You might have a toddler if…

From the locker room of my parenting memories…

You might have a toddler if:

1. You have a high tolerance to foul, often putrid, odours.

2. You have excellent night vision, and ‘object on floor’ radar.

3. You have a high tolerance to high pitch, enormous volume squeals even at point blank range.

4. You know the words to numerous children’s TV show themes.

5. You can often be heard asking ‘Can you tell me how to get, how to get to Sesame Street?’ whilst in you are asleep.

6. You used to read a novel a week, now the most written stimulation you get is ‘Toy contains moving parts, not suitable for children under 3’.

7. You observe the above toy warning and you still give it to your child.

8. Before vacuuming the floor, first you must clear the debris and check for survivors.

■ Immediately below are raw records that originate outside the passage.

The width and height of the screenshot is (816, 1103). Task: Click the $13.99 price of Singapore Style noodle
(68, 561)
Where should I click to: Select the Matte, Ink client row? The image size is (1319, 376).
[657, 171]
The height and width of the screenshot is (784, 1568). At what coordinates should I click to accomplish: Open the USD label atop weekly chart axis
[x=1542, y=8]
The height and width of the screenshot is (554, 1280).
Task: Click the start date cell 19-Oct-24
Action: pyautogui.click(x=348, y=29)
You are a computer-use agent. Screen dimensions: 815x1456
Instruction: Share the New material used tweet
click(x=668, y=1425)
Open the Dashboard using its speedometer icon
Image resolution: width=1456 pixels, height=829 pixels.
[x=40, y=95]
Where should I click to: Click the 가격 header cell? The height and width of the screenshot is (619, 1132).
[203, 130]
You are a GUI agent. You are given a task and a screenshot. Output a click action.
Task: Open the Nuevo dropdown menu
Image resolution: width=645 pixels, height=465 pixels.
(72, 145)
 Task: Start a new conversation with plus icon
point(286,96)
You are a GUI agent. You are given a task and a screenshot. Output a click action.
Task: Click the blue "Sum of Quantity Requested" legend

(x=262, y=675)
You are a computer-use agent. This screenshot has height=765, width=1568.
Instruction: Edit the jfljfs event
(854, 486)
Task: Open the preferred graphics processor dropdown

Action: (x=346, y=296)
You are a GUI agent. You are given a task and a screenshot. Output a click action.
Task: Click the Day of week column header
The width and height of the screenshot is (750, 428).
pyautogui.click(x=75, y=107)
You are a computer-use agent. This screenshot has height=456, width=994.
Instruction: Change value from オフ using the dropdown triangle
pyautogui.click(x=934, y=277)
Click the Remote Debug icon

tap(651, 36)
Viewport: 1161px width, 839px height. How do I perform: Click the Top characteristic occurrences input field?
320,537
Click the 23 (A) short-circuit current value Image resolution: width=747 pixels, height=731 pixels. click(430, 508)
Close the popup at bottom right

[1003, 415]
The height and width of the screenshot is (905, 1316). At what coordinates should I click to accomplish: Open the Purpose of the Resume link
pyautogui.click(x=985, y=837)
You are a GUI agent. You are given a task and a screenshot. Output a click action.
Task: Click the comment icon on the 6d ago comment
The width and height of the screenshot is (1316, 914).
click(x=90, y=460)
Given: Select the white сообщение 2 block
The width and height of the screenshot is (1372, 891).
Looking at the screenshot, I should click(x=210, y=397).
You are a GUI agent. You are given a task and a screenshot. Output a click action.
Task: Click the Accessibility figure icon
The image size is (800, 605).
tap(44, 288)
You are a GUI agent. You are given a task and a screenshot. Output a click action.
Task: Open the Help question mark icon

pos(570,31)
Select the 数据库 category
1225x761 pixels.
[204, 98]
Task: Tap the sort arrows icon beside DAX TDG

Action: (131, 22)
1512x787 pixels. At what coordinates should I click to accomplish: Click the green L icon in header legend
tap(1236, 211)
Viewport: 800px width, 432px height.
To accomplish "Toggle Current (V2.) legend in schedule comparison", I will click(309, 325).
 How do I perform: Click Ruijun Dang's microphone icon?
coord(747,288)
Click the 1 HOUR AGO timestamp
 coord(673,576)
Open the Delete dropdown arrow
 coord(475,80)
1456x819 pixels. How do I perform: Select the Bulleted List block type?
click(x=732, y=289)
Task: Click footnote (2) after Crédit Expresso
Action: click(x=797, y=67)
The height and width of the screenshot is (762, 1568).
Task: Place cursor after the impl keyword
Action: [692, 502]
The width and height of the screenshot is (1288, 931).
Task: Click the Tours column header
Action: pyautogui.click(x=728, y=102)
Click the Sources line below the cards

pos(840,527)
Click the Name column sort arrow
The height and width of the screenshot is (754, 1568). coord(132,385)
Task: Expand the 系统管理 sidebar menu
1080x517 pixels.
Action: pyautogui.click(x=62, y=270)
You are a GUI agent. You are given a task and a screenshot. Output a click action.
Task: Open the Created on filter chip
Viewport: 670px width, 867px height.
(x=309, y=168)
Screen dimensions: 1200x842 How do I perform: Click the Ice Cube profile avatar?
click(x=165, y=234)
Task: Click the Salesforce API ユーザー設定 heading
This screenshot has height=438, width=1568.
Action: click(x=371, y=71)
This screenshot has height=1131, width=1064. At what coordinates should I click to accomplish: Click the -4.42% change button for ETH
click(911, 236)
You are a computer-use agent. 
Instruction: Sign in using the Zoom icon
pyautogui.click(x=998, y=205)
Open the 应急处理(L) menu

9. You are oblivious to the pounding on the toilet door whilst you are inside.

10. When asked if you saw the news, you say ‘Yes, I hear Tinky Winky managed to locate Dipsy’s hat.’

11. You look forward to a day off and when it comes all you can do is sit and absorb the silence.

12. You look forward to a night off and when it comes all you can do is sleep.

13. You convert swear words into vaguely similar or rhyming alternatives.

14. You can often be heard saying, ‘Shhh, now come on now, calm down’, who you are referring to is sometimes the child.

15. When looking for a missing item you look in the toilet bowl.

16. The discovery of pieces of soggy biscuit and other pieces of half-eaten food in your pocket does not disturb you.

17. Your pets often appear traumatised or can rarely be seen out in the open space.